Each line of the material must be reproduced exactly; pictures stay out.

Start of Block

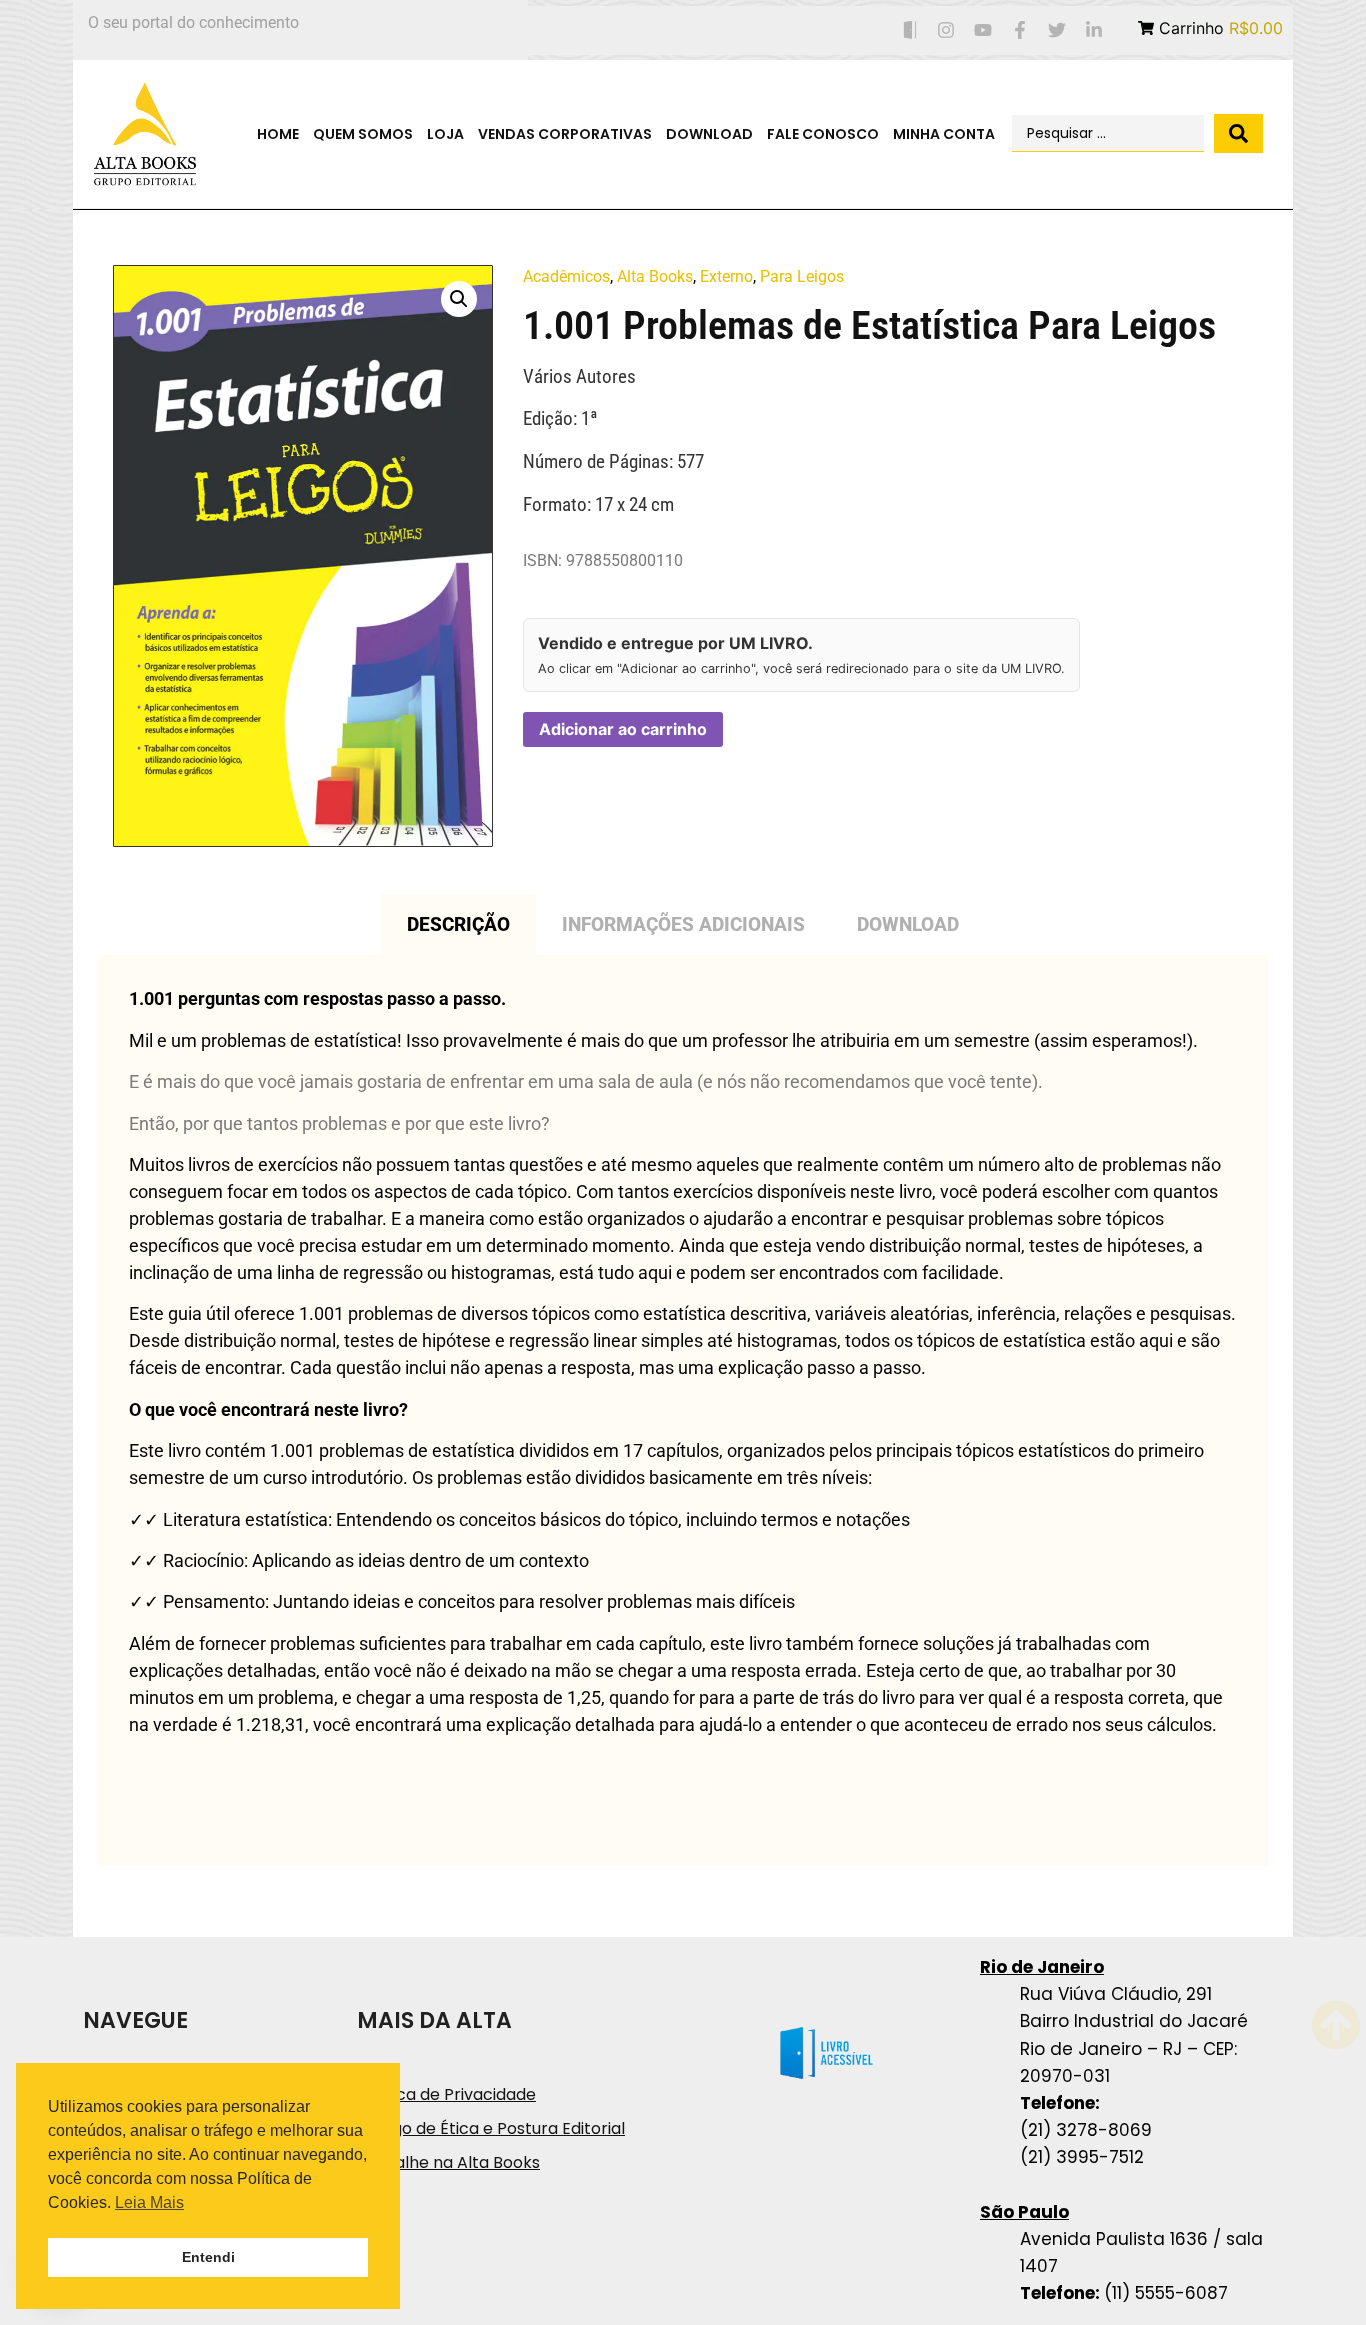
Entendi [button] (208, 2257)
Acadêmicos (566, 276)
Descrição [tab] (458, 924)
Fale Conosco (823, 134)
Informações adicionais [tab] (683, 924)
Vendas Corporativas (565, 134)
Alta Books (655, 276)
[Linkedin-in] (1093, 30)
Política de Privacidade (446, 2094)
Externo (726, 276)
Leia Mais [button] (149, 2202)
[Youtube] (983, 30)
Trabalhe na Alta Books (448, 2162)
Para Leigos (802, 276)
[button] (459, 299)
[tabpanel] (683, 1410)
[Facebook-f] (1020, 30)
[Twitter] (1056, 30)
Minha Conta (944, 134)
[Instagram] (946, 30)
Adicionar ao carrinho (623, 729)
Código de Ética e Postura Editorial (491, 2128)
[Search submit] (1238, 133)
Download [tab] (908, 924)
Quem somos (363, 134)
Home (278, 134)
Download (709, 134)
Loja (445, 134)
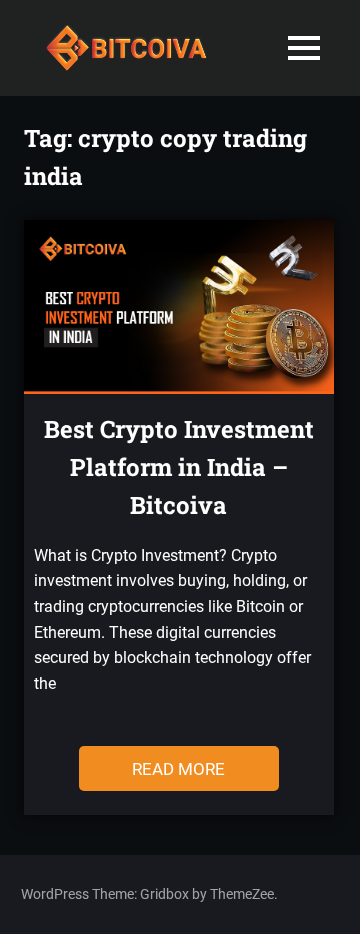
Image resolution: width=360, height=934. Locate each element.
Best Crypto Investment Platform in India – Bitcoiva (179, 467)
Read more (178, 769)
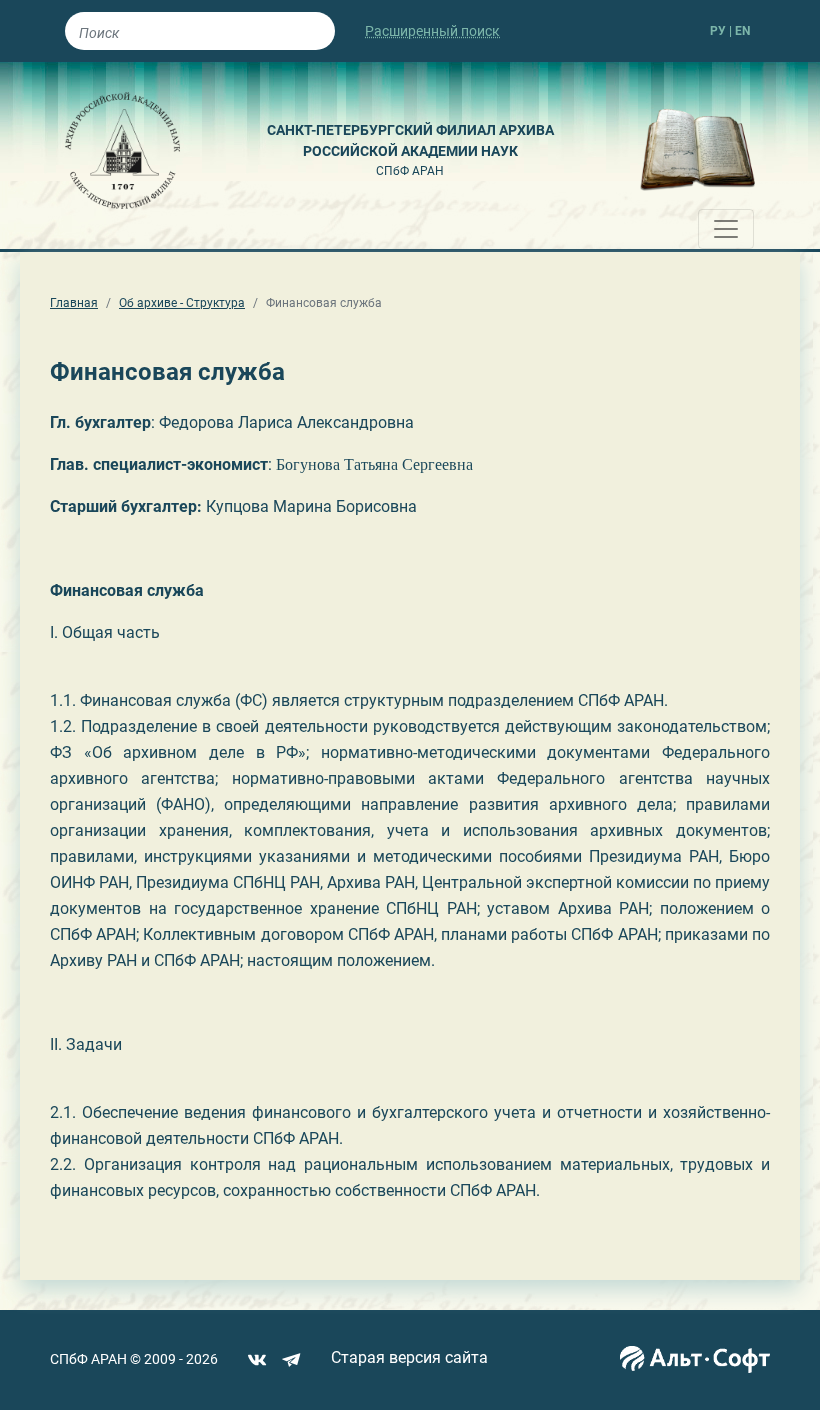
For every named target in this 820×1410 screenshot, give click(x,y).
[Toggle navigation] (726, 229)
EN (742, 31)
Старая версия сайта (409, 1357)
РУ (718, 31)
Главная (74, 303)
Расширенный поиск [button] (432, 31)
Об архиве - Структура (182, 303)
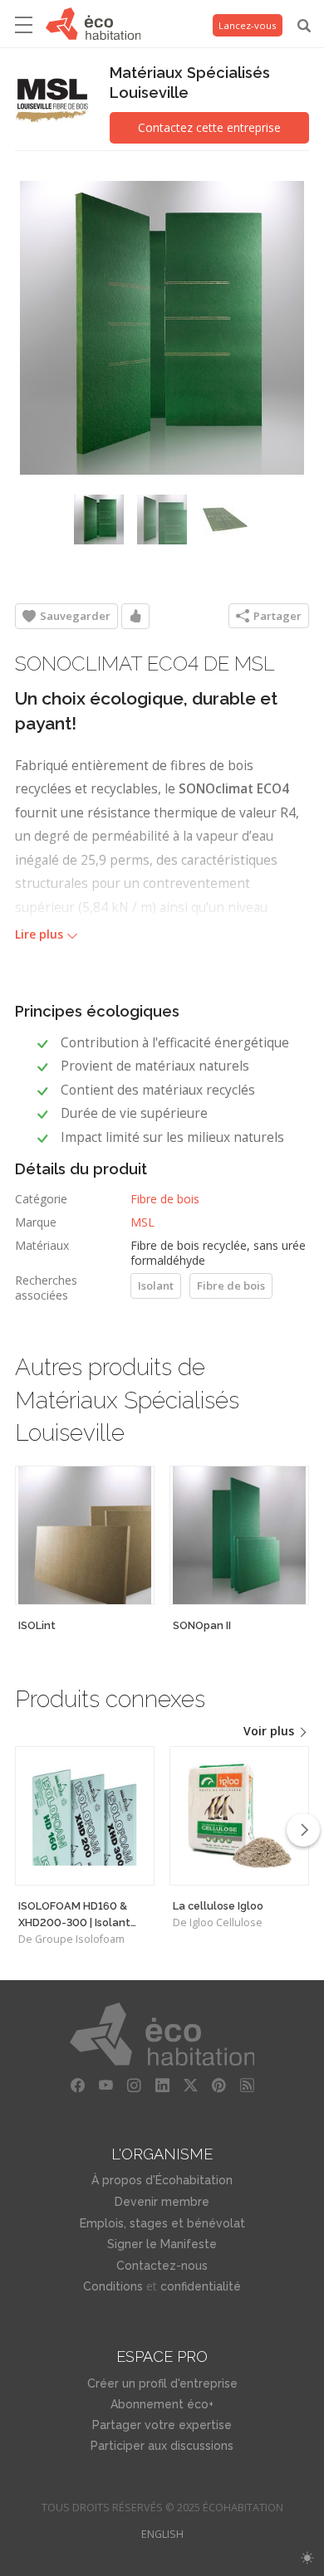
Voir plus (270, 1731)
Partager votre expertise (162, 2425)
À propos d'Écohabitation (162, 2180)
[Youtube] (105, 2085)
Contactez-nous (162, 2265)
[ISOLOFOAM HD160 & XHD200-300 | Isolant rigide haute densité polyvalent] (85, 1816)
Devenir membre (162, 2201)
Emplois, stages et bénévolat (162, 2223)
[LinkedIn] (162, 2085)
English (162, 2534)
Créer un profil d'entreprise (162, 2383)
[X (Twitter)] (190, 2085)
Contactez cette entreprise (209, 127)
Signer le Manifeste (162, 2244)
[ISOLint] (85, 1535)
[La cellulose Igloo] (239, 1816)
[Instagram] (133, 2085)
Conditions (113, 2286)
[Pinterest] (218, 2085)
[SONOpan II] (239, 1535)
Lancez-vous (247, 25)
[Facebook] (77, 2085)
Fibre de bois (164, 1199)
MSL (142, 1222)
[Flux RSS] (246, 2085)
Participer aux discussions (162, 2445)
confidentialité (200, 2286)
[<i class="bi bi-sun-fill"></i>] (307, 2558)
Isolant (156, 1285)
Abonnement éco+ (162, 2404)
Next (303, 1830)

End of Block

### ANSWER TO THIS PROBLEM:
Entendi [button] (208, 2257)
Acadêmicos (566, 276)
Descrição [tab] (458, 924)
Fale Conosco (823, 134)
Informações adicionais [tab] (683, 924)
Vendas Corporativas (565, 134)
Alta Books (655, 276)
[Linkedin-in] (1093, 30)
Política de Privacidade (446, 2094)
Externo (726, 276)
Leia Mais [button] (149, 2202)
[Youtube] (983, 30)
Trabalhe na Alta Books (448, 2162)
Para Leigos (802, 276)
[button] (459, 299)
[tabpanel] (683, 1410)
[Facebook-f] (1020, 30)
[Twitter] (1056, 30)
Minha Conta (944, 134)
[Instagram] (946, 30)
Adicionar ao carrinho (623, 729)
Código de Ética e Postura Editorial (491, 2128)
[Search submit] (1238, 133)
Download [tab] (908, 924)
Quem somos (363, 134)
Home (278, 134)
Download (709, 134)
Loja (445, 134)
Image resolution: width=360, height=934. Locate each element.
Best Crypto Investment Platform in India – Bitcoiva (179, 467)
Read more (178, 769)
For every named target in this 820×1410 screenshot, give click(x,y).
[Toggle navigation] (726, 229)
EN (742, 31)
Старая версия сайта (409, 1357)
РУ (718, 31)
Главная (74, 303)
Расширенный поиск [button] (432, 31)
Об архиве - Структура (182, 303)
Voir plus (270, 1731)
Partager votre expertise (162, 2425)
À propos d'Écohabitation (162, 2180)
[Youtube] (105, 2085)
Contactez-nous (162, 2265)
[ISOLOFOAM HD160 & XHD200-300 | Isolant rigide haute densité polyvalent] (85, 1816)
Devenir membre (162, 2201)
Emplois, stages et bénévolat (162, 2223)
[LinkedIn] (162, 2085)
English (162, 2534)
Créer un profil d'entreprise (162, 2383)
[X (Twitter)] (190, 2085)
Contactez cette entreprise (209, 127)
Signer le Manifeste (162, 2244)
[ISOLint] (85, 1535)
[La cellulose Igloo] (239, 1816)
[Instagram] (133, 2085)
Conditions (113, 2286)
[Pinterest] (218, 2085)
[SONOpan II] (239, 1535)
Lancez-vous (247, 25)
[Facebook] (77, 2085)
Fibre de bois (164, 1199)
MSL (142, 1222)
[Flux RSS] (246, 2085)
Participer aux discussions (162, 2445)
confidentialité (200, 2286)
[<i class="bi bi-sun-fill"></i>] (307, 2558)
Isolant (156, 1285)
Abonnement éco+ (162, 2404)
Next (303, 1830)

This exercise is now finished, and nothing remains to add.